DO NOT let your stinking history foul up what is happening now. The more you pause and become aware of your thoughts, feelings and emotions of that space in time you can change. Kay listened and in an absolutely confident voice she said, “I can do that!” There is a big learning curve here for everyone, and we will all experience a whiff of stinky cheese every once in awhile, but the more you STOP and take control of the moment, it becomes a habit. Now that is the sweet smell of success I can live with.

Photo courtesy of D. Sharon Pruitt
© Copyright 2011 Michelle Clark

Monday, October 3, 2011

Releasing the Rhythm

"Look deep into nature, and then you will understand everything better."
Albert Einstein

As I was swimming laps in a pool a few weeks ago, I was contemplating the rhythm of the beat. Every stroke of my arms, kick of my feet and rolling of my head for a breath reminded me how in control I was at that moment. With the waning days of summer I could feel the pull of autumn reminding me to slow down just a bit, telling me it is time to savor the beginning of the next season with a slowing of my rhythm.

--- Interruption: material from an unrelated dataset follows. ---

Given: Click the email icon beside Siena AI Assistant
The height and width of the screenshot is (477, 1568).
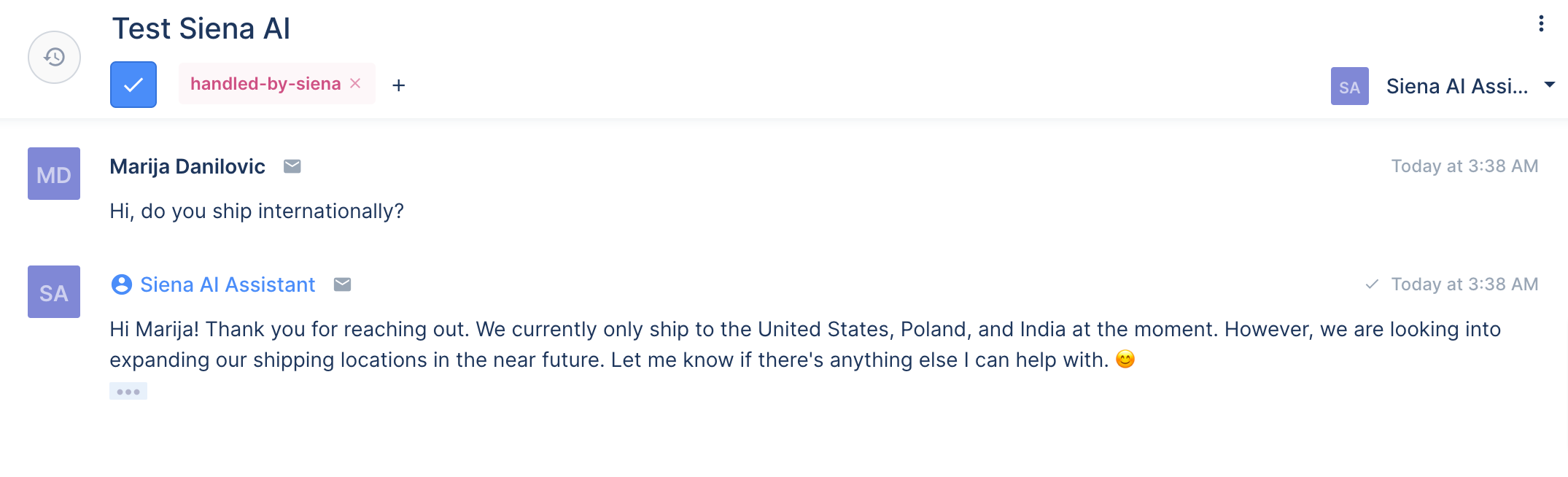Looking at the screenshot, I should click(343, 284).
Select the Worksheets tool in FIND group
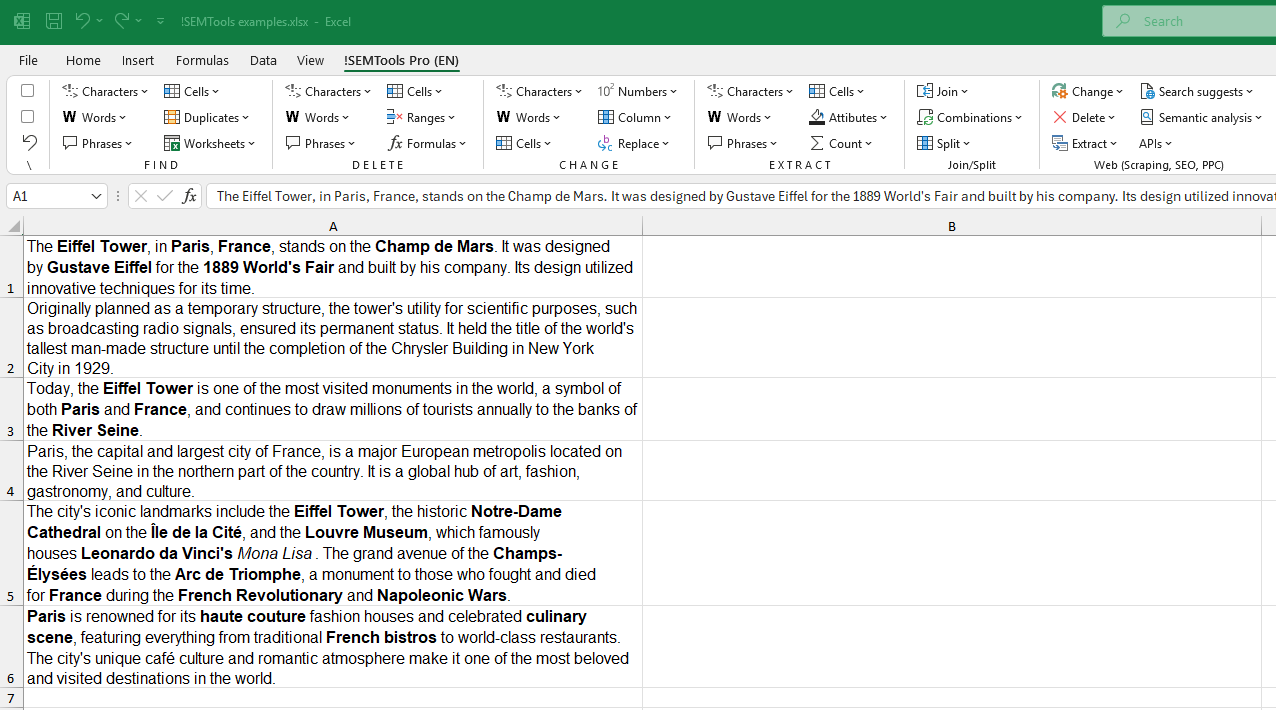 [x=210, y=143]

Those heady, warm summer days have released me into autumn. Today I was reminded once again of the need to slow down as I strolled the autumn air. I could smell the leaves and feel the release of their weight as they drift unhurriedly to the ground. I could hear the dewdrops falling in the trees telling me that rain will soon follow. The sounds of autumn begin my day with a lazy, foggy quiet that reminds me to listen and hear my heart, my voice⎯reminding me to plug into the rhythm of this season. As the trees drop their leaves and begin their annual slowing into winter, I will follow their cue. Mother Nature knows all about rhythm, so I will listen to her primordial voice. There are times when one must release the need for control to go about the natural rhythms of the day. You just can't argue with Mother Nature!

How will you release your rhythm into autumn?